Th1 and Th2 cytokine profiles are important in such a way that they produce the disease severity and design treatment strategies for KD. Clinically, KD is deemed that a slant is in the Th1 direction.8) In fact, marked redness can easily be found with some in duration around the site of bacille de Calmette-Guerin (BCG) vaccination during the acute stage of KD.20) Nowadays,reactivation of the BCG scar is a useful diagnostic tool even for incomplete Kawasaki disease, particularly in communities where BCG vaccination is universal.21) The activation of BCG scar is a marker of Th1 mediated delayed hypersensitivity reaction.22) These findings would, therefore, that patients with KD have a lower risk of developing allergic diseases.

However, some questions remain in this hypothesis. There are so much pieces of evidence of imbalance toward Th2 reaction in KD patients.7)8)9)10)11)14)15) This is according toMatsubara et al.7) first investigative report of T cell activation in KD that is focuses on the Th1 and Th2 imbalance using flow cytometry for detection of intracellular cytokines. They have demonstrated a decrease in the number of Th1 type CD3+ T cell in the peripheral blood of patients with acute stage of KD and suggested that there is an imbalance of Th1 and Th2 subsets, a skewed imbalance toward Th2 cell activation, during the acute stage of KD.

In this regard, we assume that KD and other allergic diseases might have some connection.
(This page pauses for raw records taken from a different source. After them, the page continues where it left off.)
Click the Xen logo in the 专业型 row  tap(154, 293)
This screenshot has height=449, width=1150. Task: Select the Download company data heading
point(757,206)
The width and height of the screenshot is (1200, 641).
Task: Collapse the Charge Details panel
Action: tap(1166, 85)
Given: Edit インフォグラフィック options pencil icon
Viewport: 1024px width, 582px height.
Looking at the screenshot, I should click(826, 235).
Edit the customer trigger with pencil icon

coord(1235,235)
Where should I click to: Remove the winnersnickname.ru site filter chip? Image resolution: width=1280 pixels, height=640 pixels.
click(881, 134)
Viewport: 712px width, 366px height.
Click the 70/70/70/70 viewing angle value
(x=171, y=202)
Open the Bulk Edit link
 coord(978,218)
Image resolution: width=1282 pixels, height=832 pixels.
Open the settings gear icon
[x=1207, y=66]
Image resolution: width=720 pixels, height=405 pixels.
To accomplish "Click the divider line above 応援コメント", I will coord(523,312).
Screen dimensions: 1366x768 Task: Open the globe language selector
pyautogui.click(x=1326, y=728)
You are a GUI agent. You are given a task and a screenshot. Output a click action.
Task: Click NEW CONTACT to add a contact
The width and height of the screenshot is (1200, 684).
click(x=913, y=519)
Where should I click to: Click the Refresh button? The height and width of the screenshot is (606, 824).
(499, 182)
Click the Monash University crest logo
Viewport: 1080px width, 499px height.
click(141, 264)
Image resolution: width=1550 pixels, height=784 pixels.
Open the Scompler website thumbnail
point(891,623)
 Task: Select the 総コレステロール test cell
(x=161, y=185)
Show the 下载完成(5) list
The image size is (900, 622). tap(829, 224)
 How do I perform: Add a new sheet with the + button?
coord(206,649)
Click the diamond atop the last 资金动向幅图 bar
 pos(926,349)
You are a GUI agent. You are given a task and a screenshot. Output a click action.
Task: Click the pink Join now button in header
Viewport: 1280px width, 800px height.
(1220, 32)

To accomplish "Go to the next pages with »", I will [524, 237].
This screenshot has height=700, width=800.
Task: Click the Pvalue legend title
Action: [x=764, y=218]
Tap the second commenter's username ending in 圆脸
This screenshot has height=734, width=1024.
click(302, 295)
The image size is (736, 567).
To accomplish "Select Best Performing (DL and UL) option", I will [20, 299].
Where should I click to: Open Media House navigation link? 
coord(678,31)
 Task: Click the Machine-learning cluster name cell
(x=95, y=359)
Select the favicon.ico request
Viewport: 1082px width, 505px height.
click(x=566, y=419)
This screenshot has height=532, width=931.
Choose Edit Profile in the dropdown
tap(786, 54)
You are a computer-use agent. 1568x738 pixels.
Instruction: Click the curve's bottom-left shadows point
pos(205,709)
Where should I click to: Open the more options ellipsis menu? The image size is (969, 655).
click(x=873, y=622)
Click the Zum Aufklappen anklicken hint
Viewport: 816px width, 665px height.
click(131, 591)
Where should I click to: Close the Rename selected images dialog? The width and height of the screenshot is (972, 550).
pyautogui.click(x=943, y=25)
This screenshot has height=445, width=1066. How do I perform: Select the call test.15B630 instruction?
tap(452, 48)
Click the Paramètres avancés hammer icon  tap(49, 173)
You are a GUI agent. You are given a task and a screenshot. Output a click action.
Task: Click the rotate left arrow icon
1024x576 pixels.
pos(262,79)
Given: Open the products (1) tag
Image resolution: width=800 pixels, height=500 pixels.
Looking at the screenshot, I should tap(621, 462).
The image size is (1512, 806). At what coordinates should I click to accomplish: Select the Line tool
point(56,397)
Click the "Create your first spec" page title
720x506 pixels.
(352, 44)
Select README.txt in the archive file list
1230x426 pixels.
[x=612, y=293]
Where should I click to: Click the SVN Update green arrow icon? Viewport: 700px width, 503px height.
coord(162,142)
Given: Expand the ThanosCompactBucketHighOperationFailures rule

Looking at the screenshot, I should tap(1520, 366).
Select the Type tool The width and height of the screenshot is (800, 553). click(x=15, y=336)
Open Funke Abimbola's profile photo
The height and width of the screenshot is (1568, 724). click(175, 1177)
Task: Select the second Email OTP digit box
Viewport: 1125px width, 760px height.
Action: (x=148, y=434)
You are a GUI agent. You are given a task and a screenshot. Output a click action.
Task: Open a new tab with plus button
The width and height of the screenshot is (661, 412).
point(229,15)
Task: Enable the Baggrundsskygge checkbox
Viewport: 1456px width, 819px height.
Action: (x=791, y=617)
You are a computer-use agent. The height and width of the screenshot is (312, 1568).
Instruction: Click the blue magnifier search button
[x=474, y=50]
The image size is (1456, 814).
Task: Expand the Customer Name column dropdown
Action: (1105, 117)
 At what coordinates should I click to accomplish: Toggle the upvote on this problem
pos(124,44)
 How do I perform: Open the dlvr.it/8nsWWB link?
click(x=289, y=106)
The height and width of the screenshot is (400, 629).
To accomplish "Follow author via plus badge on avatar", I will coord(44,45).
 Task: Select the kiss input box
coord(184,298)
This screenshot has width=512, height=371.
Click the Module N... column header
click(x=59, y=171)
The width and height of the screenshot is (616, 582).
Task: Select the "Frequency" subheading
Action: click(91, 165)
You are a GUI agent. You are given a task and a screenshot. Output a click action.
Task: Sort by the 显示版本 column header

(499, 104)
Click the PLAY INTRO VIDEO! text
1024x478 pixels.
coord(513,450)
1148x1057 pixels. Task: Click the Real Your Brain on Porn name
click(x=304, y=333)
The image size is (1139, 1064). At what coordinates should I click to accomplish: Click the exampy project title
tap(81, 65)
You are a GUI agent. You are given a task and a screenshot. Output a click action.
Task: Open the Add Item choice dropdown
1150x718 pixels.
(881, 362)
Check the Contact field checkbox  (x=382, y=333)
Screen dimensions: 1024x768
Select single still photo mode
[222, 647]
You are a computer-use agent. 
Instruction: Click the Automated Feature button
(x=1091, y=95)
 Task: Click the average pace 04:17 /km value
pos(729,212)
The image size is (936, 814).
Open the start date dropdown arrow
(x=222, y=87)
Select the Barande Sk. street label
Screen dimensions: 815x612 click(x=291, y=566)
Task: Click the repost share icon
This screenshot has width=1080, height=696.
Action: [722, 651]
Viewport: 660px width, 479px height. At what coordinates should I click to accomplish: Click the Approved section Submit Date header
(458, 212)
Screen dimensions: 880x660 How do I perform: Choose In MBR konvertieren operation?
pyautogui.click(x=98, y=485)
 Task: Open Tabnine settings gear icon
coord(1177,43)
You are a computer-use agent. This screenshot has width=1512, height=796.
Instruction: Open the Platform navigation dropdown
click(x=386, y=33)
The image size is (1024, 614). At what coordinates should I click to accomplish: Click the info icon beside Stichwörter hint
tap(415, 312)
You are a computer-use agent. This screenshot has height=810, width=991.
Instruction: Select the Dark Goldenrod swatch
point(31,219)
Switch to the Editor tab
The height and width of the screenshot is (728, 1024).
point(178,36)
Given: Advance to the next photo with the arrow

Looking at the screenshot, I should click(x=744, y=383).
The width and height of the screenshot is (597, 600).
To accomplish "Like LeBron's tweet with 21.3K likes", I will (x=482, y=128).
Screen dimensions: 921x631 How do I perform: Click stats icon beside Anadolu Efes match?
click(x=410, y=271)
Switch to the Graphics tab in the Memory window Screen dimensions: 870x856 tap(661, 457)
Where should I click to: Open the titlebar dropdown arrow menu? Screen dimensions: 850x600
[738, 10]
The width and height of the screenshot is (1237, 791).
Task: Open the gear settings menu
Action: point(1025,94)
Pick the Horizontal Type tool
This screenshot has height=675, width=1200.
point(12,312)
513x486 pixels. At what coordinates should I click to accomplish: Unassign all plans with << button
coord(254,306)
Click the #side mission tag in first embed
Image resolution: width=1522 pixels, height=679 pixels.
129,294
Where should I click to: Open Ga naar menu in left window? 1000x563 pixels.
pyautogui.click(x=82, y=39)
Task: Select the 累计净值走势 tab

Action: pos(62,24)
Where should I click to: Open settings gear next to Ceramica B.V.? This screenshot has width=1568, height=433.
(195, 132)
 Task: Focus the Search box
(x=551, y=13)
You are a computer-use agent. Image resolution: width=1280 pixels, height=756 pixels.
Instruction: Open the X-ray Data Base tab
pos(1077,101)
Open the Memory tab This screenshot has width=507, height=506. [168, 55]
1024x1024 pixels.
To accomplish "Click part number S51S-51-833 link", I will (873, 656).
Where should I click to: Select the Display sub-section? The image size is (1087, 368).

Many cross-sectional studies suggest that KD tends to be associated with allergic diseases through the immuneregulatory dysfunction.8)9)23)24) Liew et al.8) suggested that KD may be a risk factor for subsequent allergies. They postulate that KD occurs more frequently in children at risk of immune disequilibrium, with an abnormal inflammatory response. This leads to subsequently more allergy manifestations.

Matsuoka et al.9) also suggested that a genetic predisposition to atopy (genetic tendency to develop allergic diseases) may be associated with a susceptibility to KD. Furthermore, patients with KD tend to develop atopic dermatitis and allergic rhinitis. Brosius et al.23) reported that serum IgE and IL-4 levels (allergy screens) were significantly increased in KD and greater incidence of atopic dermatitis developed in KD patients. Kuo et al.24) suggested that an increased risk of developing allergic diseases following KD may therefore plausibly be related to the effect of regulatory T cells.

The study background was conducted to clarify the functional state of T cells in KD. Theplasma levels of IFN-γ, IL-2 for Th1 cells activation and IL-4, IL-10 for Th2 cells activation in patients with KD were then measured over time. In this study, all these cytokines were elevated in the acute stage of KD, and then the level of all these cytokines decreased significantly along with the process of clinical stages (Table 2 and Fig. 1). These results suggest that the immune system is highly activated during the acute stage of KD, which includes both Th1 and Th2 subsets. Although, according to the existence of CAL (Table 3) and response to initial IVIG (Table 4), there were no significant differences between subgroups.

In conclusion, these results suggest that both Th1 and Th2 cells may be activated simultaneously during the acute stage of KD, leaving a certain scope for allergic diseases that have some connection with a susceptibility to KD. Unfortunately, some limitations of the present study are that there we no age-matched control groups, thus missing out the patient data for allergy-related profiles. Further studies are needed to establish the differences between activation pattern of T helper cells between KD and allergic diseases.